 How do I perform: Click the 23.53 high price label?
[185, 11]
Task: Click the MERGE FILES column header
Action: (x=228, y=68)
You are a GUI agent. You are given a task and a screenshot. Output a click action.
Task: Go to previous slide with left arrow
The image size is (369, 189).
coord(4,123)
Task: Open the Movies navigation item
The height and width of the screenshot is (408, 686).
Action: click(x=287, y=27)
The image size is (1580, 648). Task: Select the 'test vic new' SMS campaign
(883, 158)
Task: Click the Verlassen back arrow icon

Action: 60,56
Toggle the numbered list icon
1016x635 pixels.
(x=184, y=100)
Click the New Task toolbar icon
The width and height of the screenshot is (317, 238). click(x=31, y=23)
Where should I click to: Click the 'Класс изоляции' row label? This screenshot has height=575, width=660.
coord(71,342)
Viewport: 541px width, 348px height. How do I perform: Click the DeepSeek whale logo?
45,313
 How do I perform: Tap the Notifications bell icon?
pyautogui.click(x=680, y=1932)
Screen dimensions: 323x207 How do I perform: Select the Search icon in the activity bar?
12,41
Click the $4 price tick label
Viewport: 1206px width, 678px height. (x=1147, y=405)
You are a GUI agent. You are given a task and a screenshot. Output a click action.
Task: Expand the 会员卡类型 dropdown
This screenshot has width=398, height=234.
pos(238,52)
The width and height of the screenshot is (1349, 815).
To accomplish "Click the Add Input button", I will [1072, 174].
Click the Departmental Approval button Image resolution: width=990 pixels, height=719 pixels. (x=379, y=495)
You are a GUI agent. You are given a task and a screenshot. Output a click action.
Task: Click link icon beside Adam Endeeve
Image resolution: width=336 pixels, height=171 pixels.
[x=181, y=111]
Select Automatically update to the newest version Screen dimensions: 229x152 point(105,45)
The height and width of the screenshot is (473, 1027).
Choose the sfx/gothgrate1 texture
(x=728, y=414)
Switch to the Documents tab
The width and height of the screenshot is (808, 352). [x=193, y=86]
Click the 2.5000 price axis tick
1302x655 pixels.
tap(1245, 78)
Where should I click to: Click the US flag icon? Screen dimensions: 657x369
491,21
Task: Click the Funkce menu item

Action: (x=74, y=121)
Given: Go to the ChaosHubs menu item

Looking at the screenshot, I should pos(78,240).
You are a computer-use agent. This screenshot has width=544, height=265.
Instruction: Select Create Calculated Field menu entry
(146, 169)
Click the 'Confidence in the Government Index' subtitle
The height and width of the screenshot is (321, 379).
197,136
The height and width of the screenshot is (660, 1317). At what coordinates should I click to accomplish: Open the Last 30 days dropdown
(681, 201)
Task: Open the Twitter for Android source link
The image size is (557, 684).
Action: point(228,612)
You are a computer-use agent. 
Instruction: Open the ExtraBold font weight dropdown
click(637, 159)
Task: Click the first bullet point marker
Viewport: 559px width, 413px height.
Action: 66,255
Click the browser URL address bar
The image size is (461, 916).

Exercise details.
Nothing but the lines from the one containing "Where should I click to: Click the US" through the last line of the material should be returned, each exactly as written, both ends included.

Answer section.
Where should I click to: Click the US flag icon? Screen dimensions: 657x369
491,21
Task: Click the Funkce menu item

Action: (x=74, y=121)
Given: Go to the ChaosHubs menu item

Looking at the screenshot, I should pos(78,240).
You are a computer-use agent. This screenshot has width=544, height=265.
Instruction: Select Create Calculated Field menu entry
(146, 169)
Click the 'Confidence in the Government Index' subtitle
The height and width of the screenshot is (321, 379).
197,136
The height and width of the screenshot is (660, 1317). At what coordinates should I click to accomplish: Open the Last 30 days dropdown
(681, 201)
Task: Open the Twitter for Android source link
The image size is (557, 684).
Action: point(228,612)
You are a computer-use agent. 
Instruction: Open the ExtraBold font weight dropdown
click(637, 159)
Task: Click the first bullet point marker
Viewport: 559px width, 413px height.
Action: 66,255
Click the browser URL address bar
The image size is (461, 916).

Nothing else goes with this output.